For me personally it was the best thing I ever did (even though I paid my fees myself). It brought me into contact with a whole new group of people, it made my brain work really hard, and it did wonders for my self-esteem.

It also taught me the best ever skills in time-management. Because it was a part-time MBA all the students were working. In the first term I think we tried to approach it like full-time students, to go to the library, read a lot around the subject etc. By the end of the 3rd year we were all massively more efficient at knowing which bits of information were essential, what was interesting (but not essential), and what was just a distraction. That is a skill which has been more useful to me than any other part of the course.

And I had the most wonderful social life grin

It helped that I was not (and am not) a perfectionist. I think if you needed to be the perfect Mum, the perfect employee/boss/co-worker, and the perfect student, then you would drive yourself nuts. I trusted my dh to look after dc on the evenings when I was out, I stopped working ridiculous hours at work, and I let go of my need to be the star pupil in the class (but still driven enough to get good grades). I also think that because I was out a couple of nights a week, dh had to become a very hands-on-dad - useful when we spilt up seven years later.

Bonsoir Mon 03-Mar-14 15:05:25

A friend of mine did this in 2012/13. She already had two DC (6 and 4) and managed to fall pregnant with no 3 just as she was starting her MBA, which required several 14 day stays away from home (including 1000s of kms away) over 18 months. She completed her MBA near the top of her class.

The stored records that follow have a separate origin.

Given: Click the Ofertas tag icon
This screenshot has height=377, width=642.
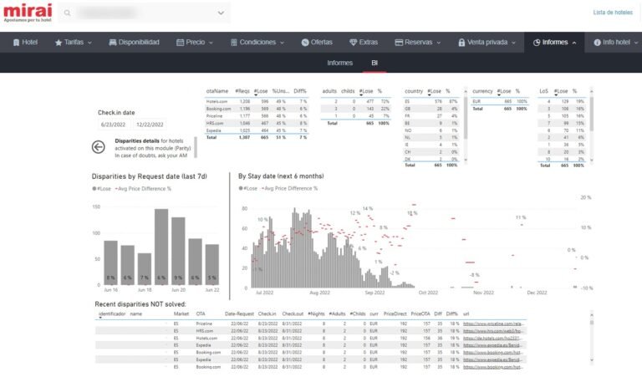Looking at the screenshot, I should tap(304, 42).
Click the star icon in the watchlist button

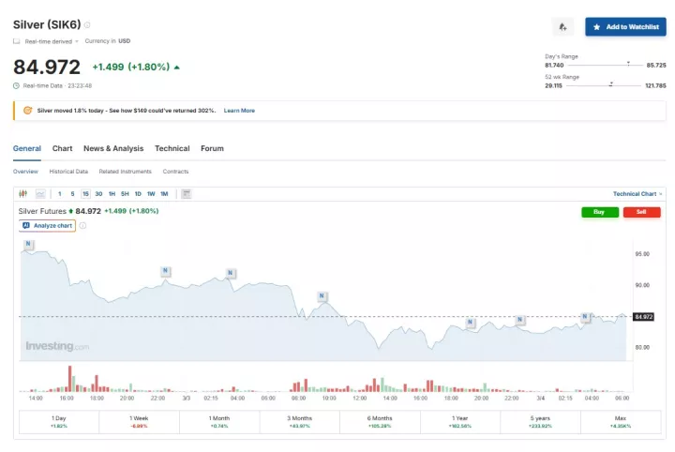coord(597,27)
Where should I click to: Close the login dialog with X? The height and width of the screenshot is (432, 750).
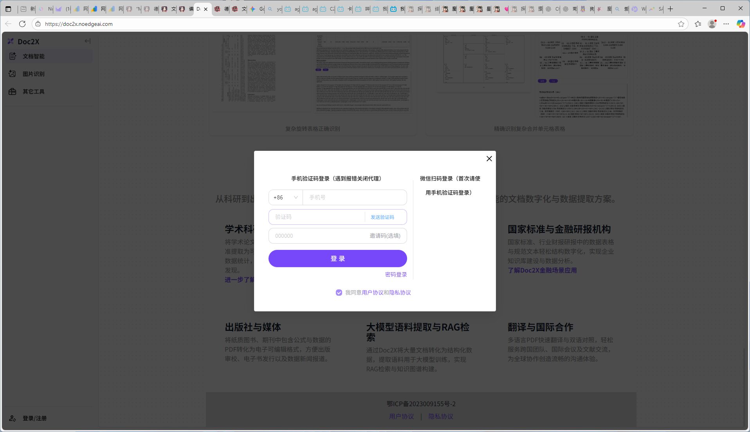489,159
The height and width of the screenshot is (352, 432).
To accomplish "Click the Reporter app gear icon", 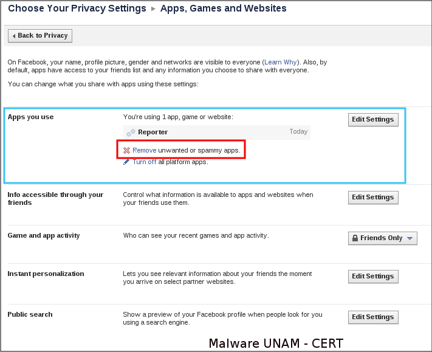I will point(130,132).
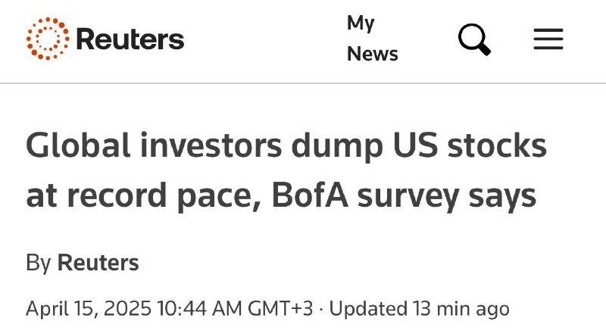Select the word "News" in My News
606x334 pixels.
(x=372, y=54)
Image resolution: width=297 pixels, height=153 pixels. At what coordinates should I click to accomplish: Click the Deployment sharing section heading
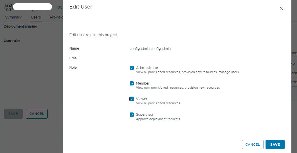point(20,26)
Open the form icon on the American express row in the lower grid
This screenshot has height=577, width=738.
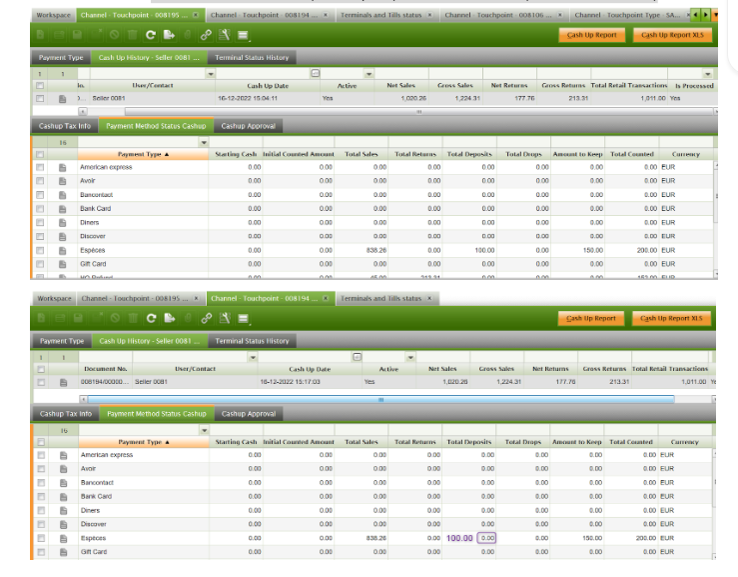point(62,455)
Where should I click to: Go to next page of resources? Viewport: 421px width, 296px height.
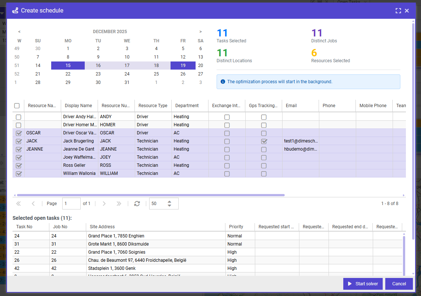coord(104,204)
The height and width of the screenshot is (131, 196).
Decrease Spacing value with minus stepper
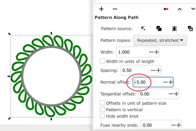[153, 70]
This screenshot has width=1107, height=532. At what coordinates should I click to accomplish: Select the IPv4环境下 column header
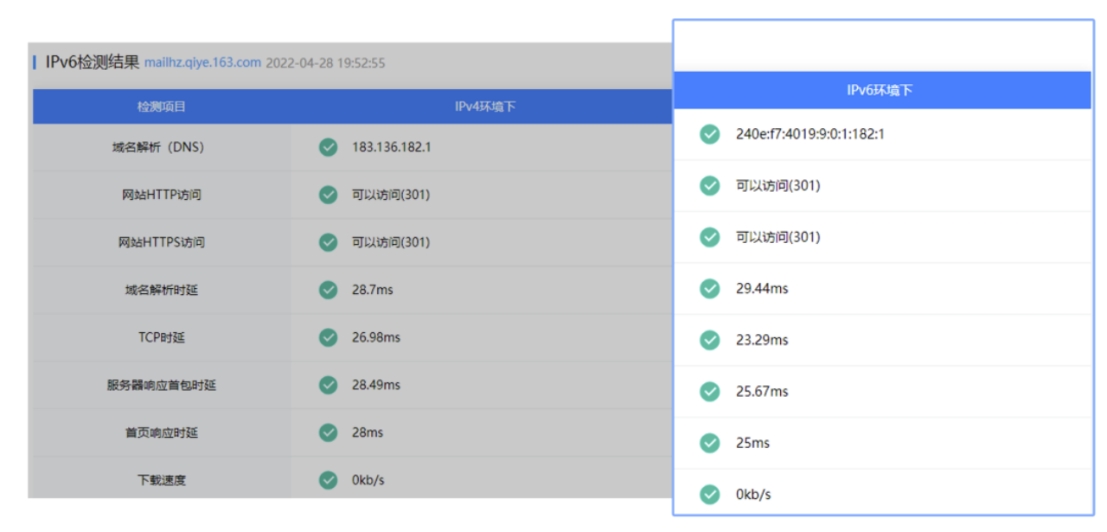click(484, 107)
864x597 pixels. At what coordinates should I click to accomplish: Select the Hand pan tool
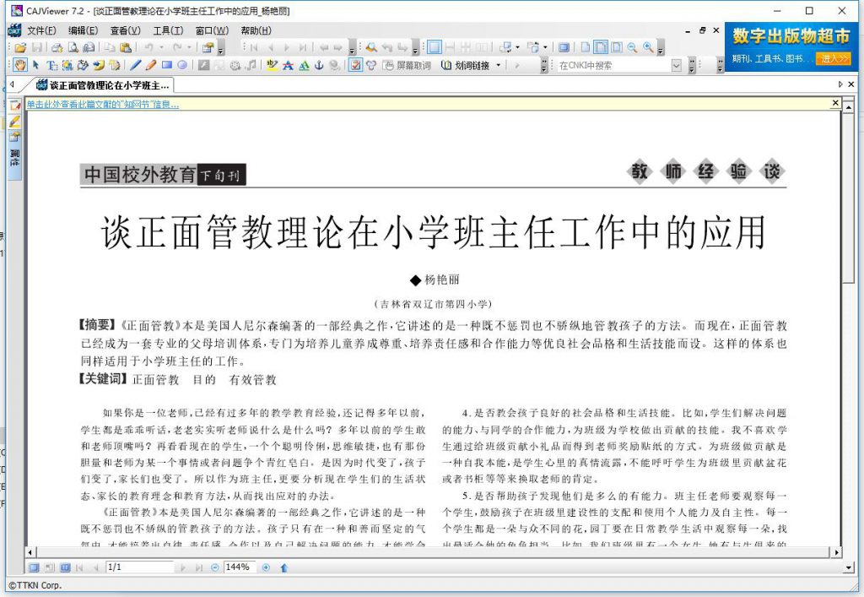[20, 65]
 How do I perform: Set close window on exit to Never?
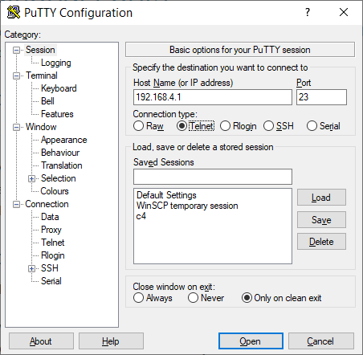click(193, 298)
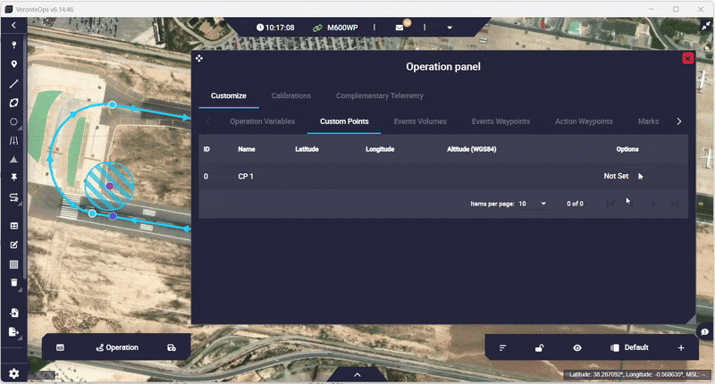Toggle fullscreen with the top-right arrows icon
715x384 pixels.
tap(704, 27)

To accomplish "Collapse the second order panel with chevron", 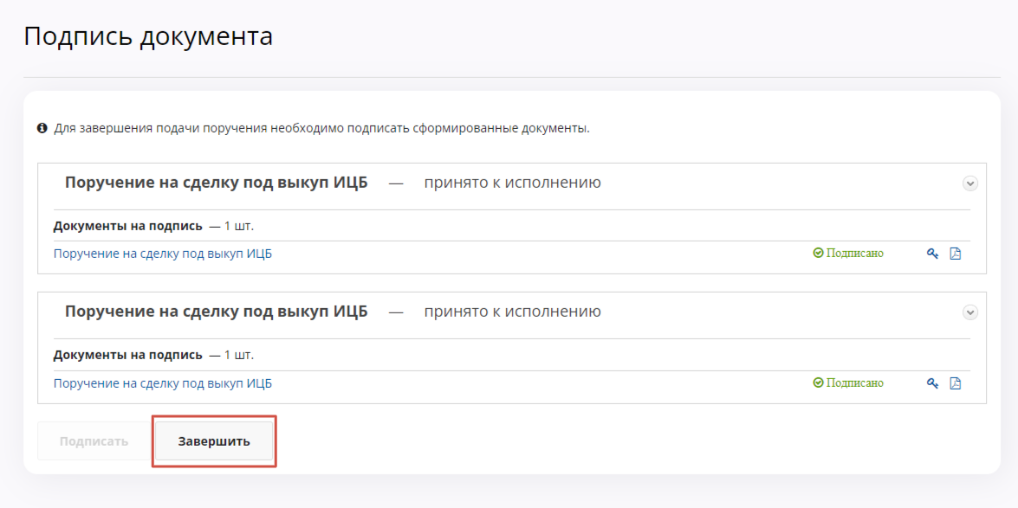I will [x=970, y=312].
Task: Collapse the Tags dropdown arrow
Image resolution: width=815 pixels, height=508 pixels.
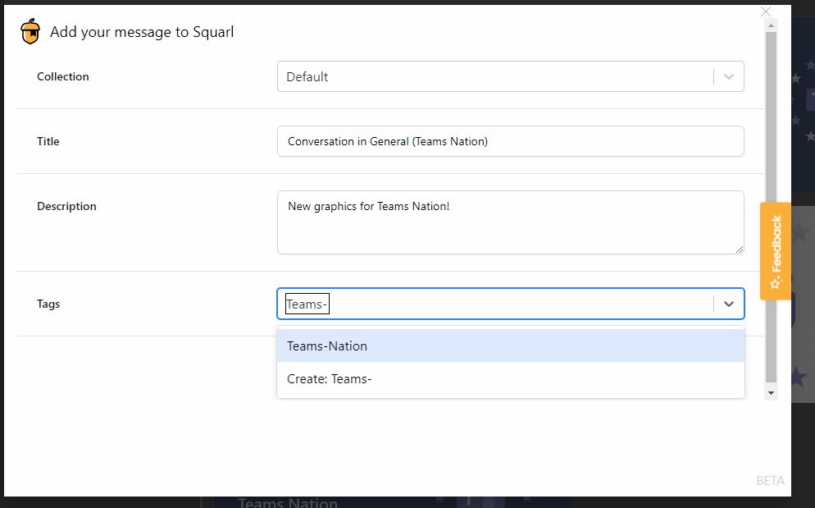Action: pyautogui.click(x=729, y=304)
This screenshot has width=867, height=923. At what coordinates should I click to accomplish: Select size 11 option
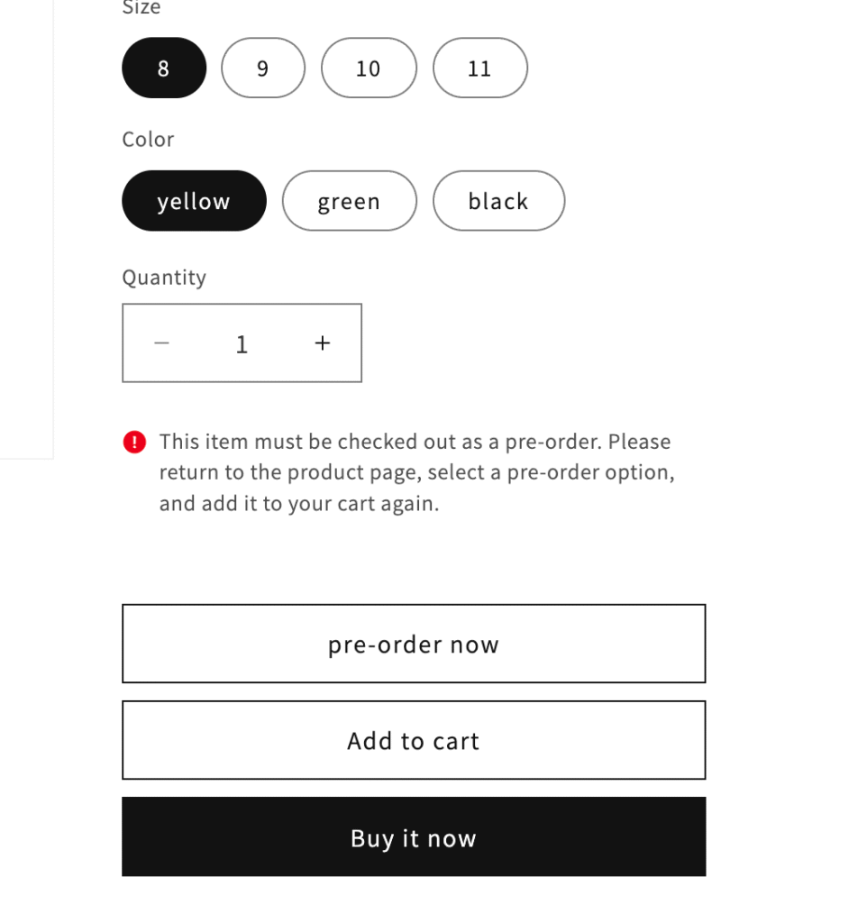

EBearhug Mon 03-Mar-14 20:42:34

I haven't done it myself, but a couple of women at work have, and talked about it. They said you need to be really self-disciplined - one got up at 5am and did a couple of hours before the children were up, and also did some time at the weekend. That would probably kill me, but I think you do need to make sure you get the time without interruptions somewhere, even if it's not 5am. If you're not good at time management, that absolutely has to change. Social life pretty much disappeared, and you definitely need support from your partner for things like cooking when you've coming up to a deadline, and childcare and housework and so on.

Good luck!

KatieScarlett2833 Mon 03-Mar-14 20:45:19

I did it.
It was tough but not impossible.
You have to be very very organised and a bit selfish about protecting your study time.
However, your family will one day like you again smile

jellymaker Mon 03-Mar-14 20:57:16

I waited til my last child went to school. OU is brilliant as I have done it all at home. No lectures to attend. It works really well but I have kids that go to bed reasonably early and a husband who does the bed time routine well. I also got a cleaner and will keep her at least until its up.I'm in year 3 now. I found that paying monthly with OU was affordable for us. Look at OU if I was you.